Combining cognitive assessments in an optimal way represents a major challenge. Existing literature has demonstrated that multiple tests used together can facilitate the diagnosis of neurodevelopmental conditions [7, 23]. However, the criteria for distinguishing clinical differences through battery test combination remains an open question. A liberal threshold considering deficits as those domains showing just at least one impairment in a test would have higher sensitivity and worse specificity than more conservative thresholds. Notwithstanding, Lovejoy et al. [17] showed that a liberal threshold of deficits in at least one out of six tests as signifying impairment provides the best overall classification rates of ADHD (i.e., the improvement in specificity does not outweigh the decrease in sensitivity). This is also of major relevance in our cohort of brain tumor patients where sensitivity is more critical than specificity (as patients with nonidentified deficits—false negatives—will not receive appropriate training or treatment while the contrary does not risk significant harm to the patient). Although systematic comparisons will be necessary to optimally combine traditional neuropsychological and app-based assessments, the combination will need to be tailored to each neuropsychiatric condition and should balance sensitivity and specificity according to the impact that false positives and false negatives have on patients.

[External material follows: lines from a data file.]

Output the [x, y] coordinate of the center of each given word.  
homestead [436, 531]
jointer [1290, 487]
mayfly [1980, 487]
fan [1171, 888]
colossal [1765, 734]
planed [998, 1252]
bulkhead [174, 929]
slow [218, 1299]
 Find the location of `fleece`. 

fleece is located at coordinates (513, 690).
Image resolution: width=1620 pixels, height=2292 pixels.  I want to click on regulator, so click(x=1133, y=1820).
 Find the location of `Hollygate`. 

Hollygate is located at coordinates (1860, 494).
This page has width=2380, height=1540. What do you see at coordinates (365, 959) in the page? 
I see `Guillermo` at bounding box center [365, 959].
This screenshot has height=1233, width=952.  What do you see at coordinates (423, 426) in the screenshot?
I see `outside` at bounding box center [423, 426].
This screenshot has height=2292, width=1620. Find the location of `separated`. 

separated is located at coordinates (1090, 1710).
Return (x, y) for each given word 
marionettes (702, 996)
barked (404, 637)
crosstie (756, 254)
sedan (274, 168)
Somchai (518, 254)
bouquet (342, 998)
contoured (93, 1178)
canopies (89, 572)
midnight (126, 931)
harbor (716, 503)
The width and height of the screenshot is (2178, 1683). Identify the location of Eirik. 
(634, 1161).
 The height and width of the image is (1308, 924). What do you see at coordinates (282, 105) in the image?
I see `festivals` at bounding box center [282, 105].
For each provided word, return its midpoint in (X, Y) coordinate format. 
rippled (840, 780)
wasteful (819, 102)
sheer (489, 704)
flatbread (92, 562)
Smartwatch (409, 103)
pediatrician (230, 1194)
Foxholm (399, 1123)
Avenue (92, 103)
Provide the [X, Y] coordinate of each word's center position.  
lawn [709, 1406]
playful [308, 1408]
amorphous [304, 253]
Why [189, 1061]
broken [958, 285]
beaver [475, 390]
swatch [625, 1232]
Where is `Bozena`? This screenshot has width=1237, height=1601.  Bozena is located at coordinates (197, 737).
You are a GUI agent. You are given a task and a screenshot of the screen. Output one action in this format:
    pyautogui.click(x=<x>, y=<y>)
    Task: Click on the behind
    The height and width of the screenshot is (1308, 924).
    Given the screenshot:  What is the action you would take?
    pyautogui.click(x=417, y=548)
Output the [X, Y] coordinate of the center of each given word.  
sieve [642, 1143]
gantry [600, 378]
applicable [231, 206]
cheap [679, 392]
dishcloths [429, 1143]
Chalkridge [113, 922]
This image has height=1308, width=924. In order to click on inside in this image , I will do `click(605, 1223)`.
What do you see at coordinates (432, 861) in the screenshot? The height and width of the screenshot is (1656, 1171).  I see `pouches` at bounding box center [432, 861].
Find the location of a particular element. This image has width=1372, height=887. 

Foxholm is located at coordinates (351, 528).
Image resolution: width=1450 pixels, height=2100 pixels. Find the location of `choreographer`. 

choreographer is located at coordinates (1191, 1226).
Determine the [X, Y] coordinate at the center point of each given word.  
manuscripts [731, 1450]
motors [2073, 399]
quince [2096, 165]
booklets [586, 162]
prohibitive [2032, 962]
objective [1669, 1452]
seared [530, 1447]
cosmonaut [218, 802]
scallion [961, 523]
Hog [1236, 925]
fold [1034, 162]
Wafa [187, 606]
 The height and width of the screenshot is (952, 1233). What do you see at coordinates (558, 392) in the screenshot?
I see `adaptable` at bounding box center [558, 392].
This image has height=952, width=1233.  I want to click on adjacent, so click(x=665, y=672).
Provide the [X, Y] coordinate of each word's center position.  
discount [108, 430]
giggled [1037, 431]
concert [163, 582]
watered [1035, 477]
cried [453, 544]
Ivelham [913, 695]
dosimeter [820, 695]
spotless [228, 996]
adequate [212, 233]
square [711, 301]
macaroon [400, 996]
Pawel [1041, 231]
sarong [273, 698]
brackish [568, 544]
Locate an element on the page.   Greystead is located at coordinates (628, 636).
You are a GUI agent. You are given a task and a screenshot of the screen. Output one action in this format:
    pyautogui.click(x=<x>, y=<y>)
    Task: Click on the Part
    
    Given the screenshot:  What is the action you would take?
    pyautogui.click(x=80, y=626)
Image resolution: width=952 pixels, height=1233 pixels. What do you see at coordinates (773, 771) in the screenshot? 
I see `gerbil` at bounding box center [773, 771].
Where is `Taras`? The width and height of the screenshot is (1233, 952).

Study limitations and constraints on generality

Beyond the reduced sample size, attrition represents an additional limitation of this study. In particular, the immediate post-operative assessment was often limited by fatigue, while follow-up data was on occasion precluded by the participants’ geographical distance from centralized assessment. In a related manner, there were logistical and technical limitations to the assessments, which is not entirely unexpected during the beta-testing phase and with such an ambitious study protocol.

All patients had the pre-operative imaging appearances of a diffuse glioma (non-enhancing and without edema or mass effect); however, subsequent pathological examination revealed a range of histological diagnoses (Table 1). There were other sources of heterogeneity such as tumor location, tumor size, and treatment—some participants received only surgical intervention while others received follow-up chemotherapy or radiotherapy, which is itself associated with cognitive impairment risk [16, 34, 35]. Unfortunately, it is impossible to comment on the differential contributions of treatment regimens to cognitive functioning at this sample size. Nevertheless, these data present a “real-world” view of treatment pathways that will be better reflective of outcomes encountered in series outside of clinical research studies. Finally, there are inevitable issues surrounding practice effects when using the same cognitive assessment tools over time in the same population [2, 4]. A balance is required between the direct comparability of assessments at different time points and the potential for practice effects.

Conclusions

Cognitive function in patients with diffuse glioma during early treatment is a complex and dynamic interplay between multiple factors. Both traditional and app-based assessments have complementary roles in understanding cognitive function. This work provides the framework for robust, objective, and accessible assessment across multiple centers. Such data will be useful not only clinically at the individual level, but also for generating the necessary large datasets required to better understand cognitive outcomes in general.